MINUS ONE: ROMAN-PHOTO

Je suis une danseuse frustrée. Voilà, c’est dit! Quand l’occasion m’est donnée d’assister à un spectacle de danse, je ne touche plus à terre.

Mes fesses se juchent à trois pouces du siège tout au long du show. Mes muscles se crispent, ma respiration accélère, je me mords les joues, je suis cramponnée à mon siège : je donnerais tout pour aller danser avec eux.

J’entre donc au Théâtre Maisonneuve voir le Minus One présenté une soixantaine de fois partout dans le monde (Munich, Berlin, Madrid, Paris, Bonn, New York…) par Les Grands Ballets Canadiens, en cette énième soirée glaciale de mai. Un homme en complet noir et chemise blanche surgit, fait office d’hôte de cérémonie. Il est seul sur scène, se démenant au son d’une musique pseudo-lounge années ’80 dans une lumière qui traque chacun de ses mouvements.

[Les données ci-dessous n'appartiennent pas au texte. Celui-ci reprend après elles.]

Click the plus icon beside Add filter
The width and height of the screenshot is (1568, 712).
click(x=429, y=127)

Peu à peu, d’autres danseurs se joignent à lui pour former une cohorte de répliques, qui se déhanchent jusqu’à un black-out total. C’est à ce moment précis que je cesse de respirer.

Les revoilà maintenant tous assis sur des chaises en demi-cercle, leurs habits noir et blanc rappelant des touches s’agitant sous les doigts expressifs d’un pianiste.

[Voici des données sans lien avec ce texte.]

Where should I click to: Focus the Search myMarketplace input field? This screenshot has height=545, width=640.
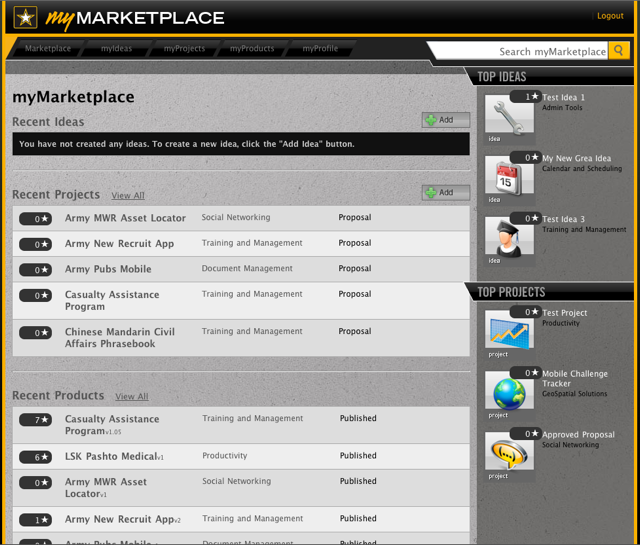pos(520,51)
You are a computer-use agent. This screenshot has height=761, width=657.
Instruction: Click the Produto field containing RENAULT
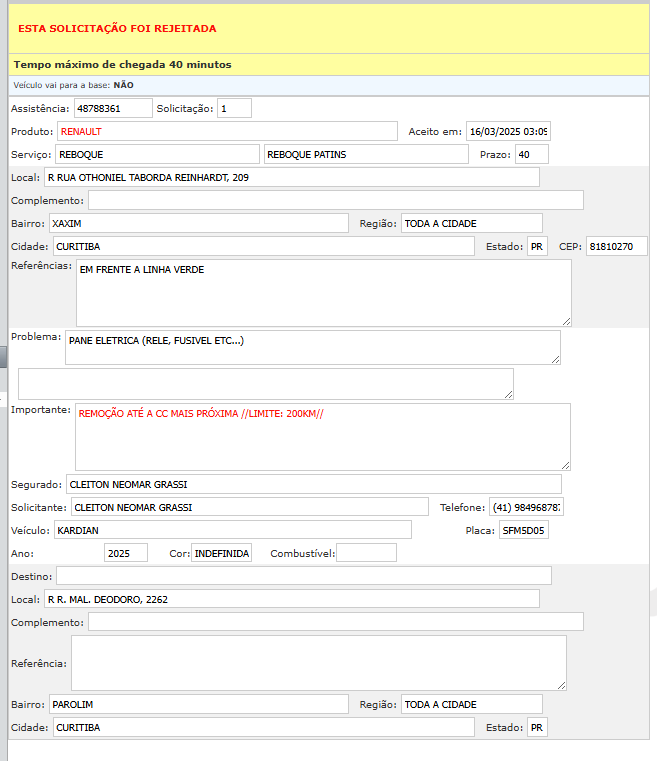pos(227,132)
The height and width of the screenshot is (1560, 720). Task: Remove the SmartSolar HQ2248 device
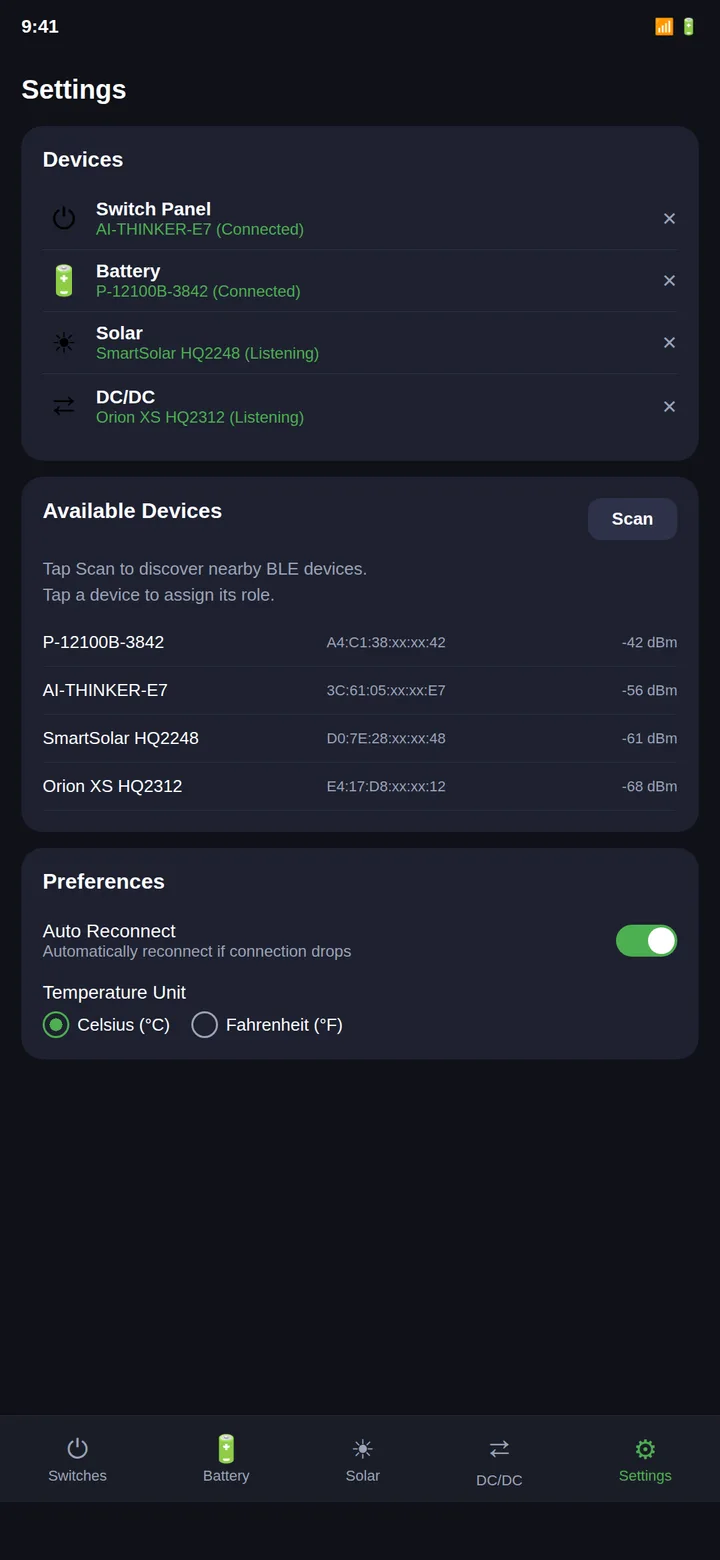(x=669, y=343)
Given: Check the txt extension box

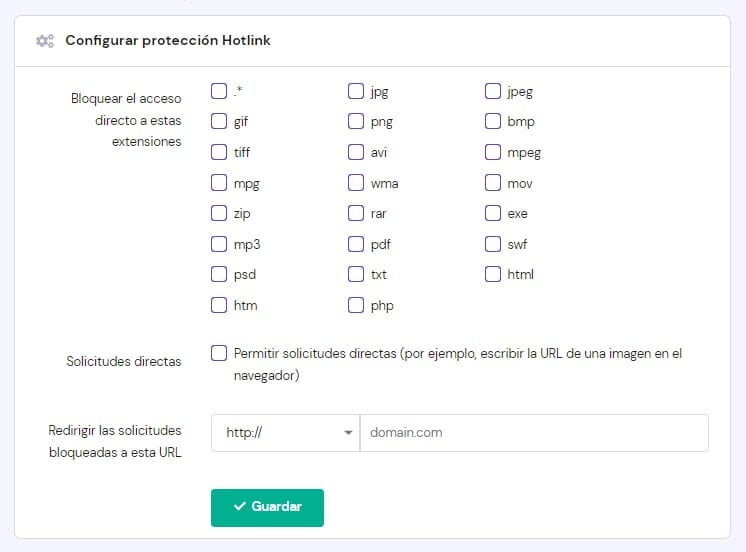Looking at the screenshot, I should [x=356, y=274].
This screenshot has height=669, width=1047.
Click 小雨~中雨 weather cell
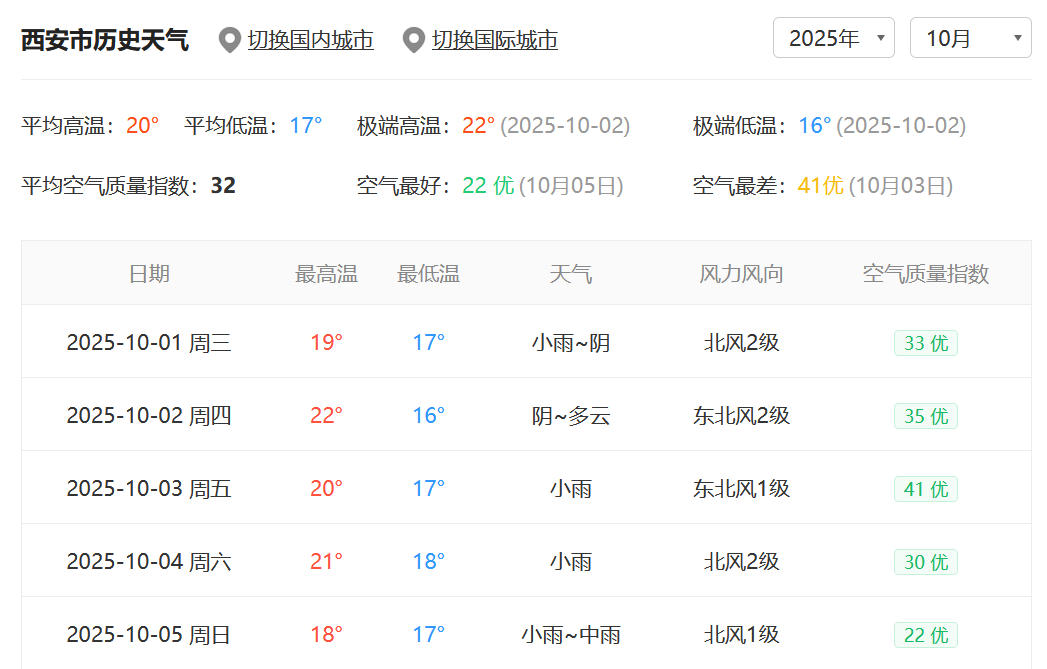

Une musique tribale dicte les mouvements répétitifs des danseurs qui offrent un tableau saisissant, plein de majesté. De là, ils se dévêtiront successivement, portés par un raz-de-marée collectif, jusqu’à ne plus arborer que leurs caleçons. Je suis séduite!

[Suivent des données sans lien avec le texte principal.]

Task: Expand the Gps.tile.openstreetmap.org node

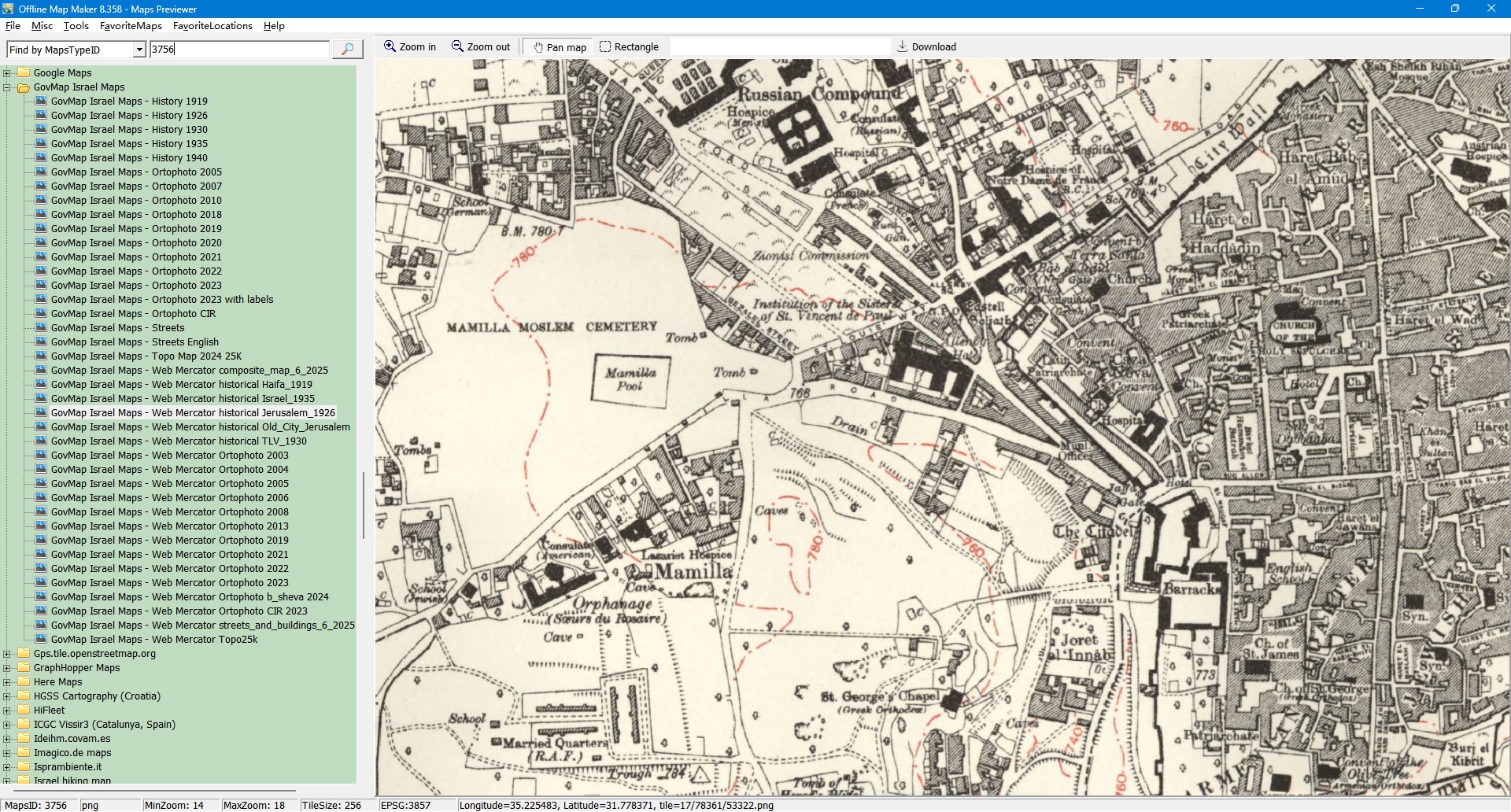Action: 7,654
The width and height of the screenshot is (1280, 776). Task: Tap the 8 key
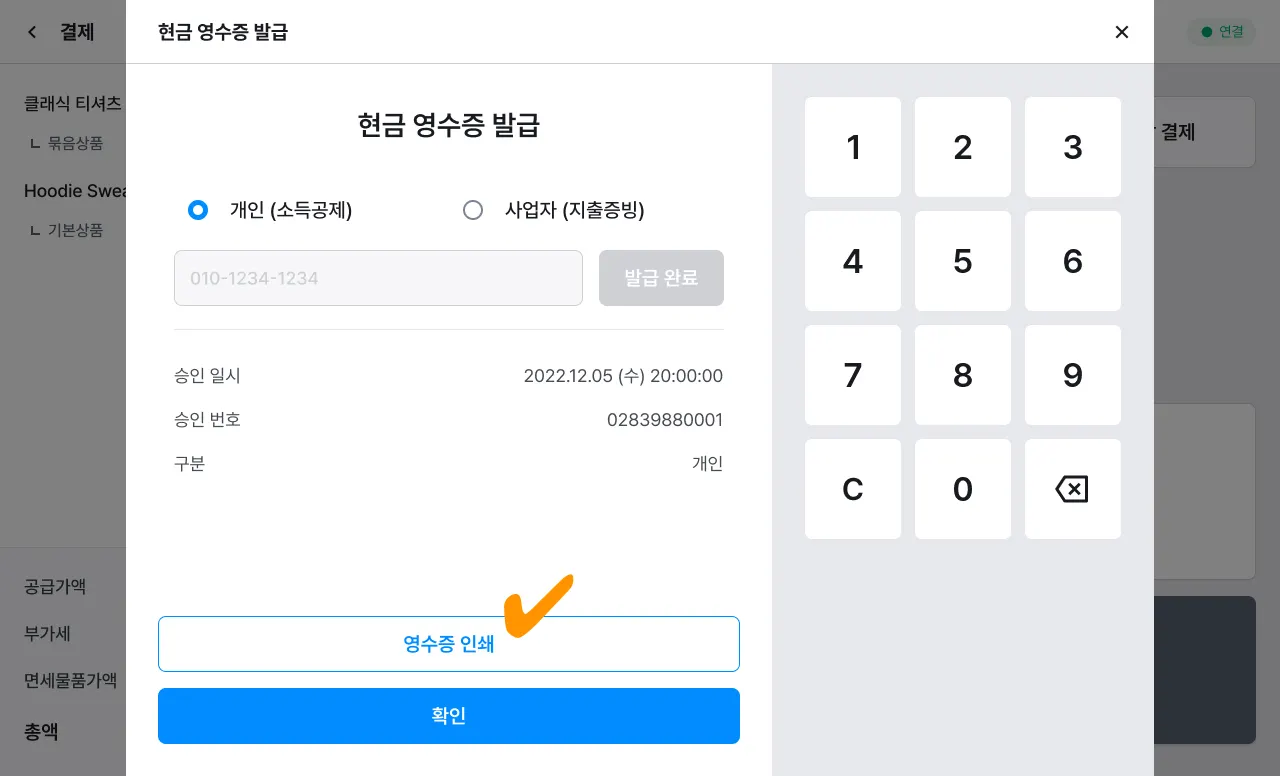(x=962, y=375)
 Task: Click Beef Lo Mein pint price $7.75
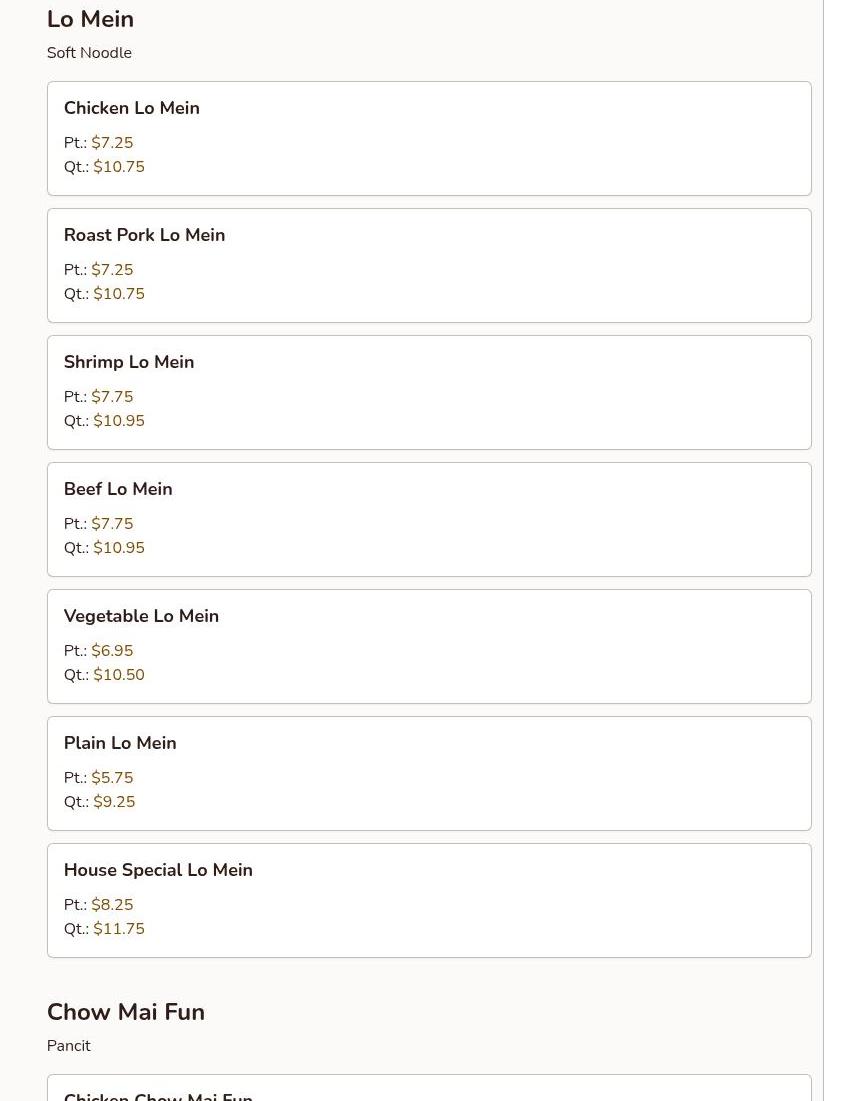112,524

C’est à partir de ce tableau époustouflant que s’enchaîneront sept extraits de pièces de l’Israélien Ohad Naharin, pupille de Maurice Béjart désormais chorégraphe résident de la Batsheva Dance Company où il a fait ses débuts. Ce genre de collage étant toujours un peu périlleux, l’exercice aurait pu s’avérer inégal. Ce n’est pourtant pas le cas ici.

Nous serons donc présentés tour à tour un duo, à un quintette d’hommes vêtus façon Jérusalem clashant joyeusement avec le passage parmi eux d’une chanteuse excentrique sur échasses, à quelques solos à l’envolée.

Mais au final, ce sont réellement les tableaux de groupe incarnés par la troupe qui constituent les moments forts de la soirée. En effet, la qualité du spectacle réside dans l’interprétation des danseurs qui possèdent une technique à toute épreuve, et qui réussissent à faire de chaque mouvement une symphonie visuelle.

Toutefois, derrière cette technique, chacun possède une histoire, un passé, des angoisses, des complexes, qui nous sont révélés dans un tableau magnifiquement mis en scène. Chacun d’eux sort de l’ombre en faisant un solo pour nous raconter en voix off leur rapport personnel avec la danse, leur corps, leurs émotions, ce qui donne lieu à de superbes moments, parfois drôles, parfois très touchants : «Je ne pouvais pas monter sur scène sans prendre de valium, mes os se sont cassés dans un accident, j’aimerais avoir des fesses plus grosses, j’adore être regardé, j’ai développé des crises de panique»…

À la suite de ce pan jouissif, surprise, les danseurs descendent dans la salle pour aller à la recherche d’un partenaire de danse. Panique! Comme je suis en plein milieu de la rangée, impossible de me rendre à temps. Pas grave, aussi bien ne pas risquer d’avoir l’air d’une névrosée en manque total d’attention. Je m’abstiens donc de courir vers le bout de la rangée en griffant tout le monde au passage, et me résigne à gruger mon banc en zieutant la scène. Certaines personnes semblent réjouies de se prêter au jeu, alors que d’autres regrettent amèrement de s’être procurés des billets de bout de rangée. Moi je dis: let’s dance!

Minus One d’Ohad Naharin : places disponibles pour les représentations du jeudi 13, du vendredi 14 et du samedi 15 mai.